How many lines in the items below contain the string "should"? Case matters. Reply with the number only.

─── Given records

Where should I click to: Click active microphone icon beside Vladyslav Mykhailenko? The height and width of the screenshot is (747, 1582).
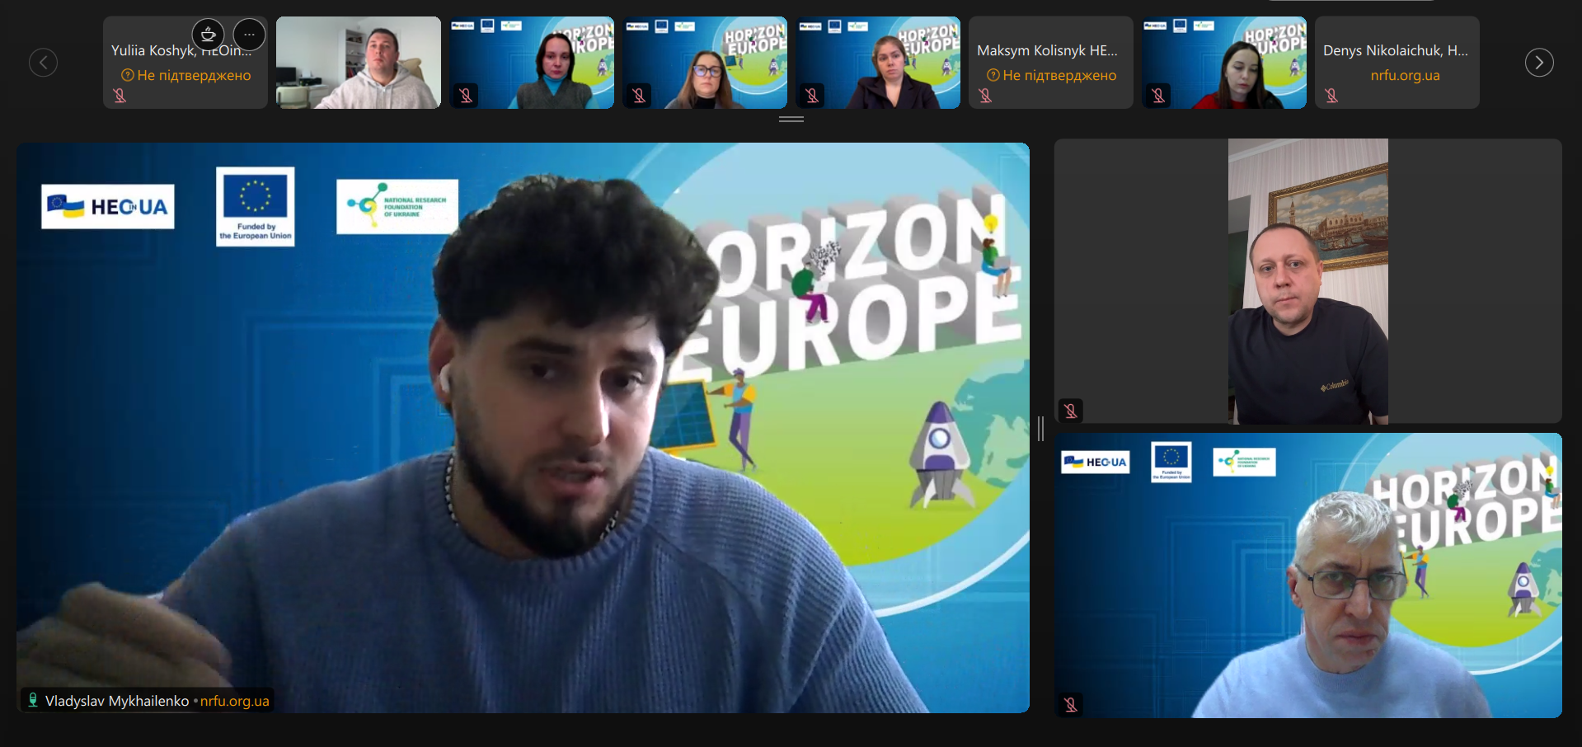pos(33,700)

──────
─── Given records

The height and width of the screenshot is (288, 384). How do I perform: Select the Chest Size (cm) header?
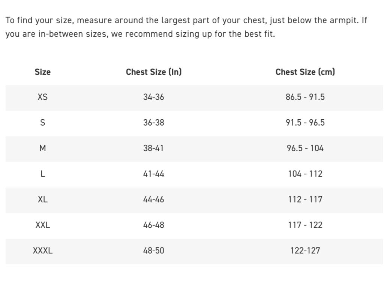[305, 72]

──────
─── Given records

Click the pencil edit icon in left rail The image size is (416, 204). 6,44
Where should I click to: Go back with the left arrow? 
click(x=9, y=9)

──────

### Worked answer
2